* **Work required**
Output, word for word, the line that contains "Image resolution: width=1080" and all lines following it to the end of the listing. Drop the pictures.

=== Supplied material ===

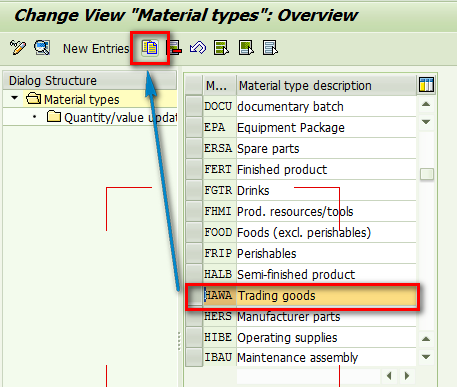Click the Select All icon
The image size is (457, 387).
tap(222, 48)
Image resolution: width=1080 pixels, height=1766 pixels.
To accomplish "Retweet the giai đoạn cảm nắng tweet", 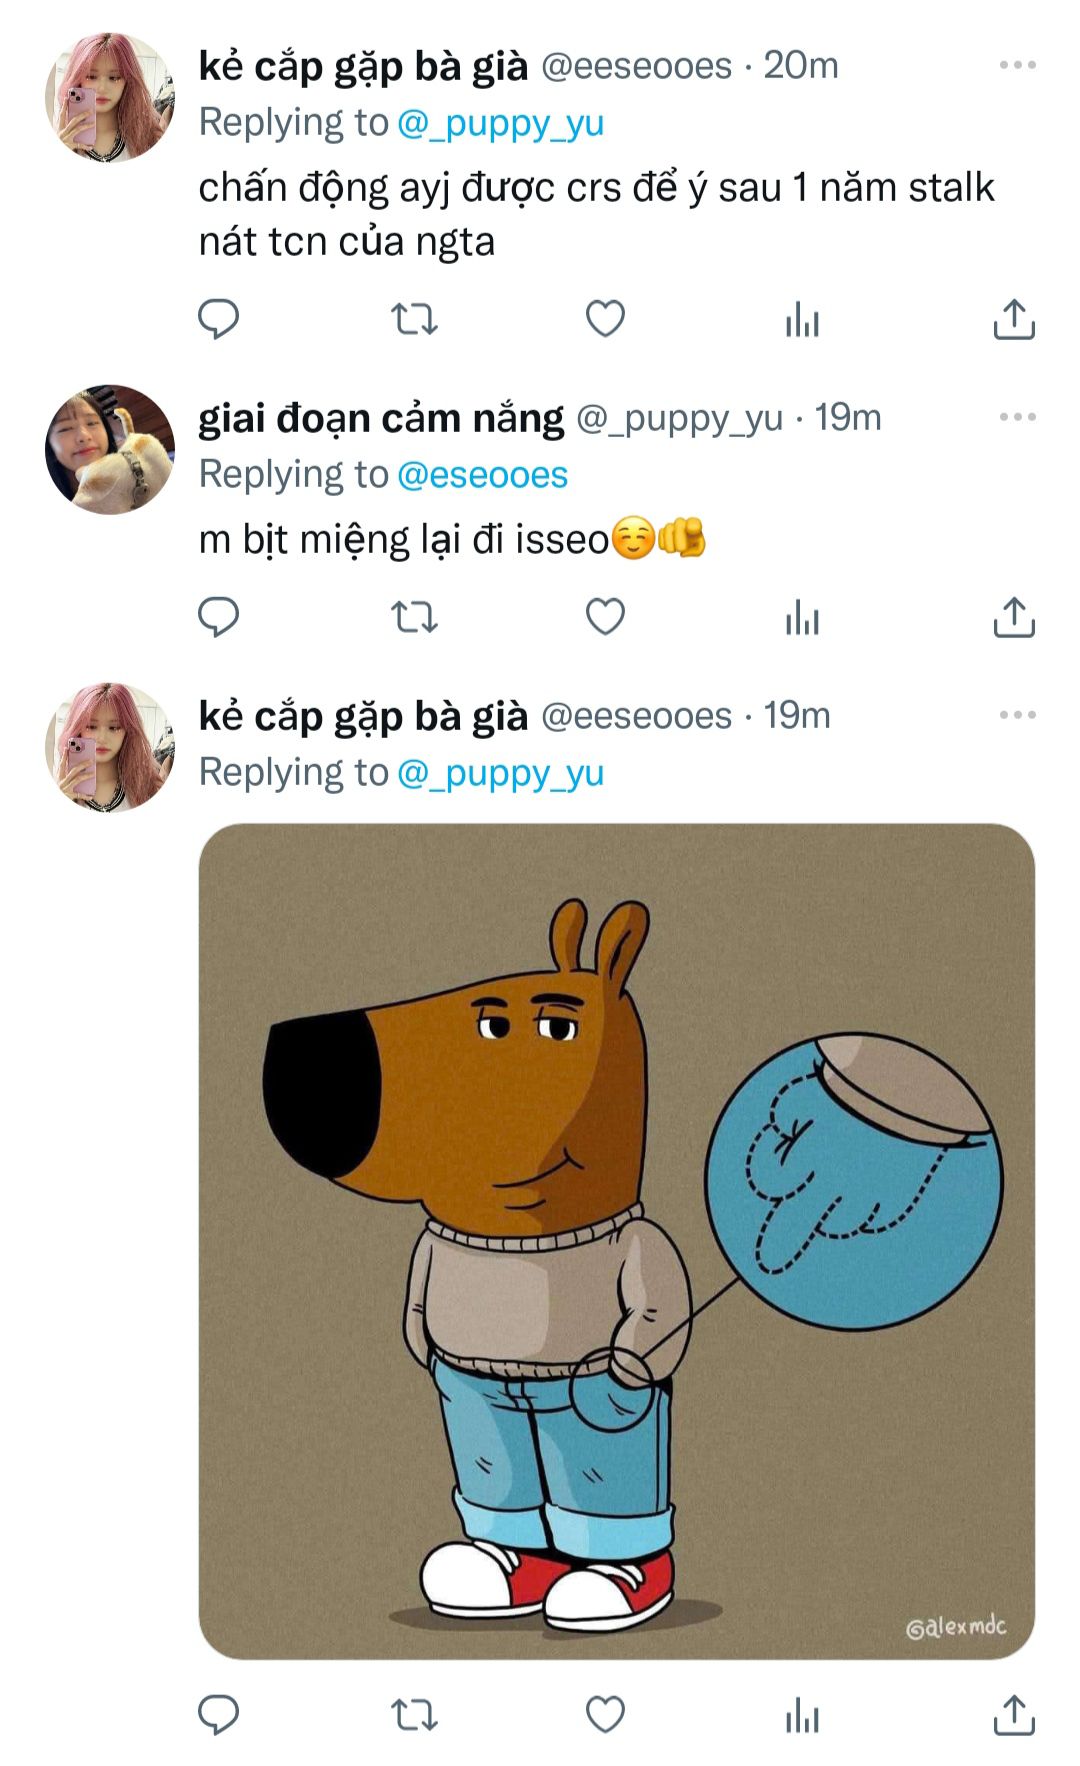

===

* **Completed exercise**
Image resolution: width=1080 pixels, height=1766 pixels.
To accomplish "Retweet the giai đoạn cảm nắng tweet", 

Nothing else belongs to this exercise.